Texto dado:
El rock ambulante inicia su marcha en Madrid. ¿Dónde si no? Este es el terreno más fértil para los amantes del concierto en vivo y en masas. Entusiasmo a raudales. No hay en toda Europa plaza igual. Ni en el mundo mundial. Lo saben los Stones, tras el aguacero en el Calderón, tras los conciertos de prólogo al 92… y siempre. Ya se han recorrido —y yo con ellos— los tres estadios de Madrid. Calderón, Bernabéu y Wanda. Coliseos megaeléctricos, donde el rock se hace dueño de las almas en vilo. Si empiezas con éxito, la publicidad de la gira ya sale gratis. Madrid lo garantiza.
Recordado a Charlie Watts, puso Madrid en sus labios Mick Jagger, que se ha paseado con los suyos por el Retiro con el Ángel Caído (guiño a sus satánicas…), por el flamenco (con fusión stoneada) y ante el Guernica (tan icónico como su lengua). Atrás quedó la Barcelona pre 92, cuando en 1990 acariciaron el Cobi de Mariscal, se fotografiaron con Maragall (tambien con Felipe en Moncloa) y grabamos en el estadio Olímpico en exclusiva su gira Steel Wheels. Tuve el placer y la gran ilusión de trabajar con ellos, y acompañar a Gavin Taylor en la realización del concierto; mientras el rock atronaba, en la unidad móvil reinaba el silencio y hacía las mezclas de imagen con la suavidad de un maestro al teclado.
Un macroconcierto desde dentro
En esa producción aprendí que un tour que convoca cada noche a 50 o 60 mil fieles en 15 ciudades seguidas no se improvisa nada. Había tres sets previstos en tres localizaciones distintas. Obreros del andamio, técnicos de sonido y luces. Y maestros del diseño digital, de la puesta en escena y del vestuario (cuidaba su ropa la que posteriormente fue pareja de Jagger, L'Wren Scott, fallecida en 2014). Proyectar glamur, colores superbrillantes para los grandes sets. Forma, tono y referentes históricos. Cambios de escena y cambios de look… Nada se improvisa. Todo para los ojos de los miles de asistentes.
Mick Jagger sale a un escenario gigantesco que en lugar de aplastarlo le permite lucirse. Viste de rojo y negro. Como un torero galáctico. Su chaquetilla ya prende la atención de la masa, móvil refulgente en mano. Luego vendrá su camisa alada con motivos sicodélicos. Más tarde, un perfil todo negro, el bailarín en mallas, contoneándose hasta… ¿la extenuación? No, Mick no se cansa nunca ni a los ochenta años (¡uy, el pecado de contar la edad!). Ese puntito sobre el escenario nunca se pierde de vista. Siempre se hace notar. O eso deben conseguir los directores de escena (recuerdo al genial doctor en dramaturgia por la Universidad de Nueva York), el diseñador de luces y gráficos o del vestuario. No hay fallos visuales. El efecto siempre lo consiguen.

Tarea a realizar:
Por favor, retoma el texto sobre la gira de los Rolling Stones desde el punto en que se detiene. Las líneas que vienen a continuación no intervienen en esto.

Sección de datos:
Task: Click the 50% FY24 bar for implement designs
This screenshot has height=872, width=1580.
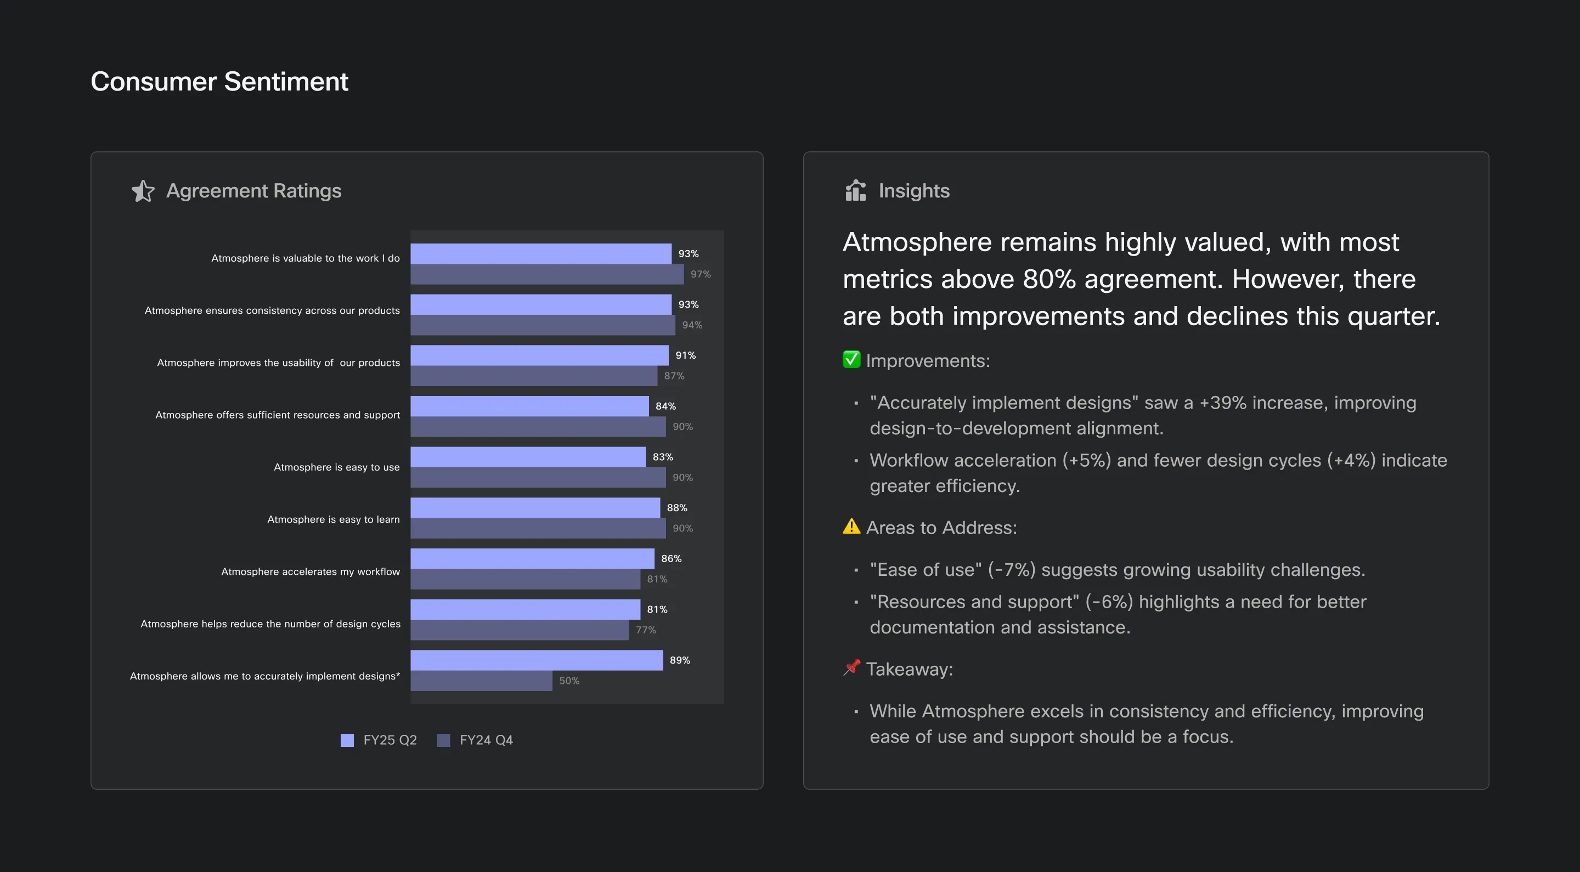Action: click(x=481, y=681)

Respuesta:
Hay menos artificio en este último —por ahora— escenario de gran volumen y triple pantalla. Se ha ganado tanto en la definición de la imagen digital proyectada que, con su aderezo de diseño gráfico, se ha convertido en la receta triunfante. Cada canción en vivo debe ser alimentada por un videoclip en paralelo. Varían los motivos: un Nueva York en blanco y negro, las calles de Chelsea, la chica con morritos rosados, textos, líneas de color… fantasías de la era digital al servicio del rock. Hay menos fuegos artificiales —que en tiempos incluso abrían el show como gran sorpresa—, menos elementos hinchables o telas móviles en el escenario. Sigue, eso sí, la gran pasarela. Por la que, en un momento mágico, Mick y los dos Stones del momento se pasean elevados entre el público, para mostrar que son tan de carne y hueso como inmortales. Verlos, palparlos, soñarlos… otra vez.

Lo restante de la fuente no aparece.